MGM Mirage officials said they must first reduce their debt and "rebuild" their Las Vegas-centric company, which was hurt by the post-Sept. 11 travel downturn .

"We have not lost sight of the fact that we're a company that's going to grow beyond our current base of business, whether it's internal growth by expanding some of our buildings, or development in Atlantic City, which we ultimately will do, or looking overseas," President Jim Murren said.

Chairman and CEO Terry Lanni said he's keenly watching the situation in Pennsylvania, where Ed Rendell might run for governor.
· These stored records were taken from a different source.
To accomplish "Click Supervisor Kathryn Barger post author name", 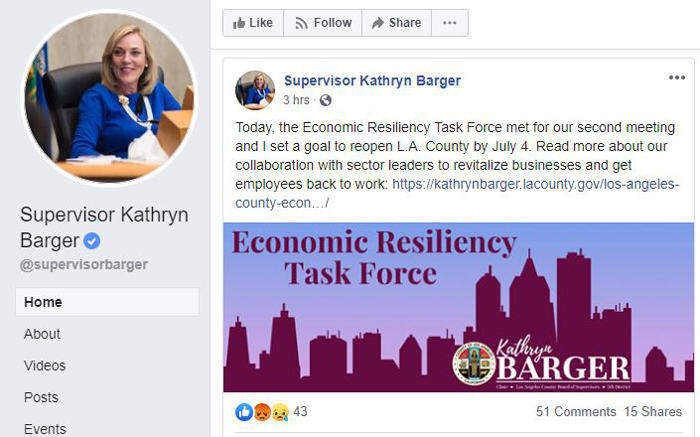I will tap(372, 81).
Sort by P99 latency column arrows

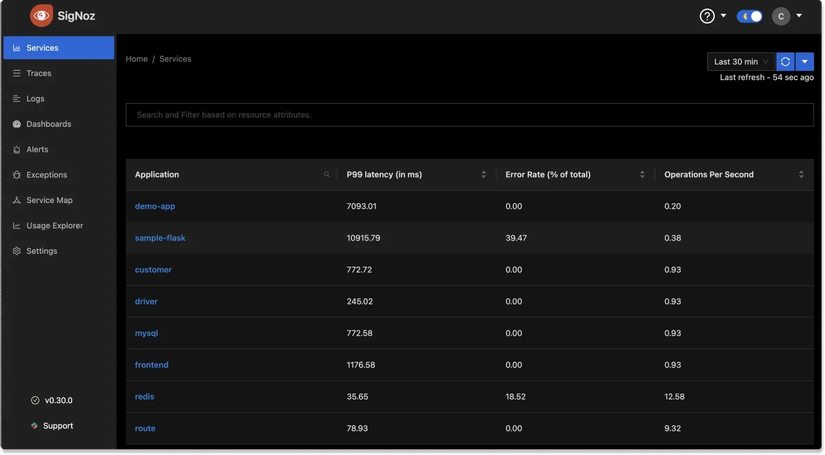click(484, 175)
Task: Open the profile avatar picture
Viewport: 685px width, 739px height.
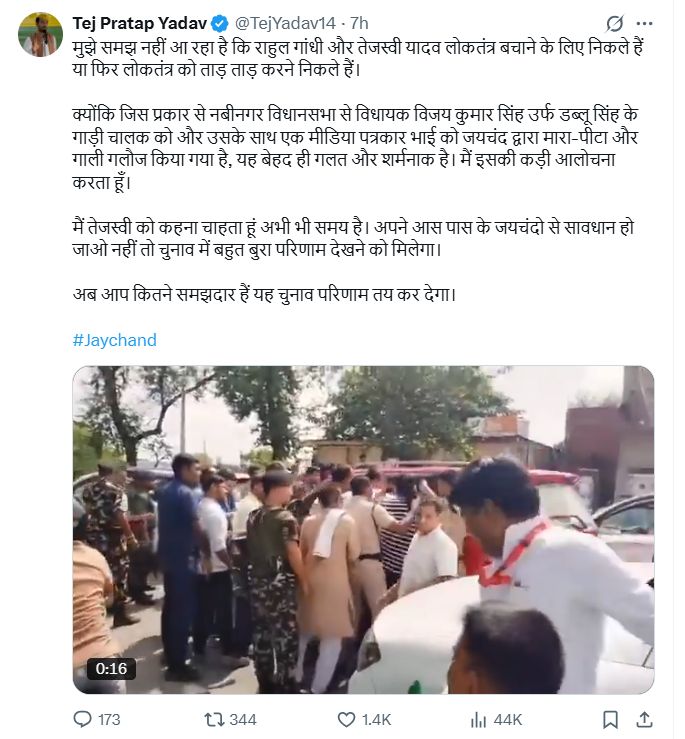Action: pyautogui.click(x=40, y=34)
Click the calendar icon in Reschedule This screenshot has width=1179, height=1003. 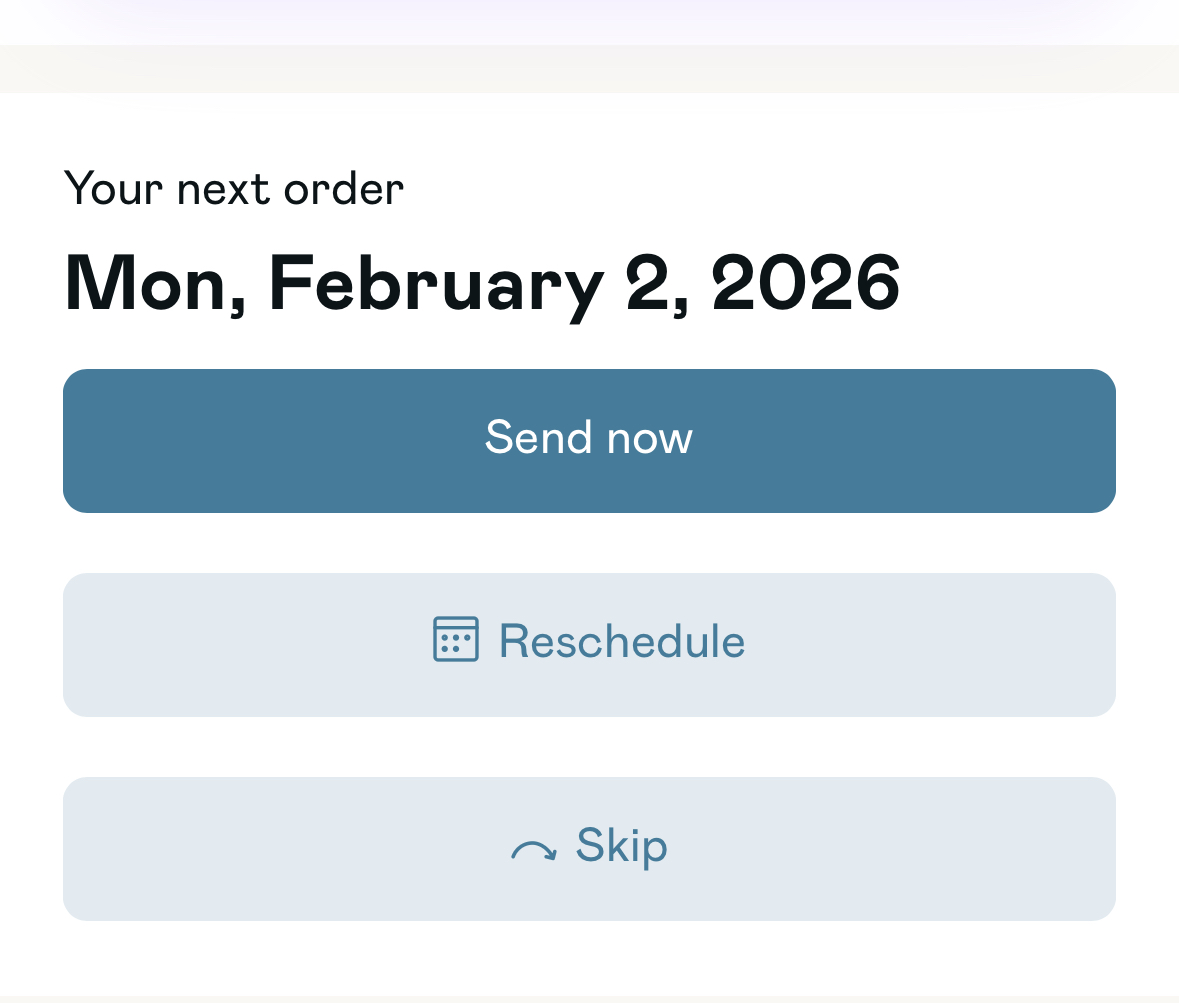click(x=455, y=639)
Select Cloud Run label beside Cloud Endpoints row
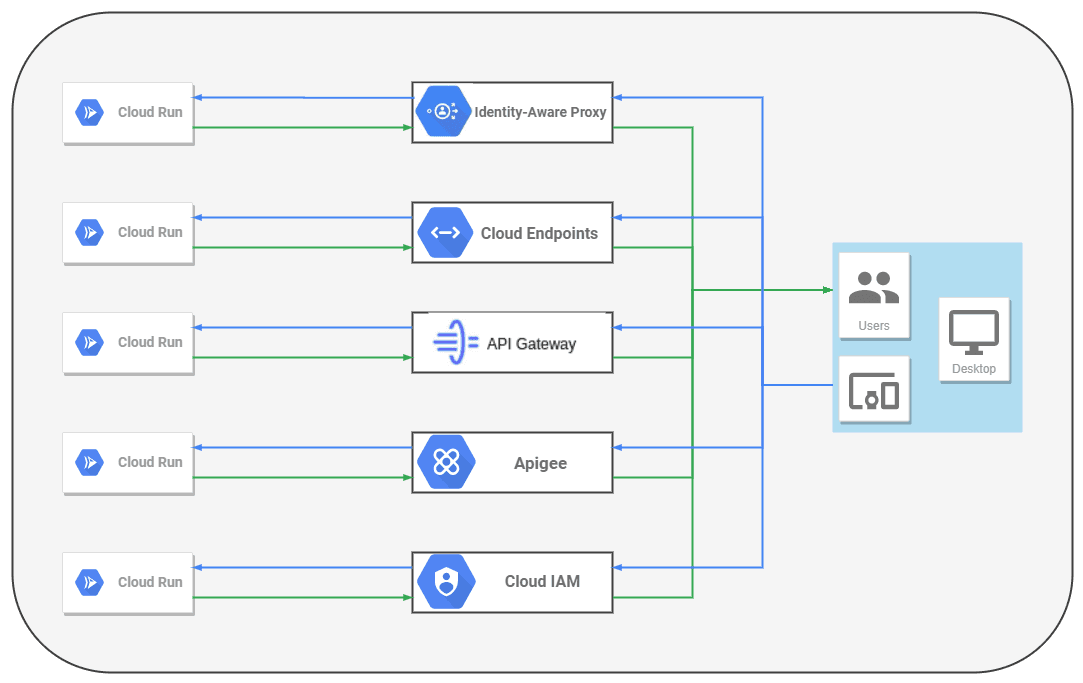 150,232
As mayor of Philadelphia, he advocated riverboat casinos for the city, which is just 60 miles from Atlantic City.


Two top Atlantic City casino executives are among 20 area business, labor and civic leaders named to a special panel charged with finding the financial means to keep the Miss America Pageant in its lifelong home of Atlantic City.

Timothy Wilmott, Eastern Division president of Harrah's Entertainment and also president of the Casino Association of New Jersey, and Resorts President Audrey Oswell join a group with such diverse members as a Philadelphia 76ers vice president, a newspaper publisher and a lawyer.

Mark Juliano, a former MGM Mirage executive and former Caesars Atlantic City president, also joins the panel.

The pageant, an 80-year Atlantic City tradition, last year threatened to bolt to the Mohegan Sun casino in Uncasville, Conn., which offered the nonprofit organization a handsome, undisclosed sum to move the event there.


Park Place Entertainment is preparing to join the Casino Reinvestment Development Authority and Atlantic City Medical Center in building a 3,000-space public parking garage in the middle of Atlantic City.

The $50 million garage would serve Park Place's three Boardwalk casinos and its planned redeveloped Ocean One shopping mall, the hospital and a planned center-city retail and entertainment center.

Wally Barr, Park Place's chief operating officer, said his company has earmarked funds for the project and could commit to it this spring.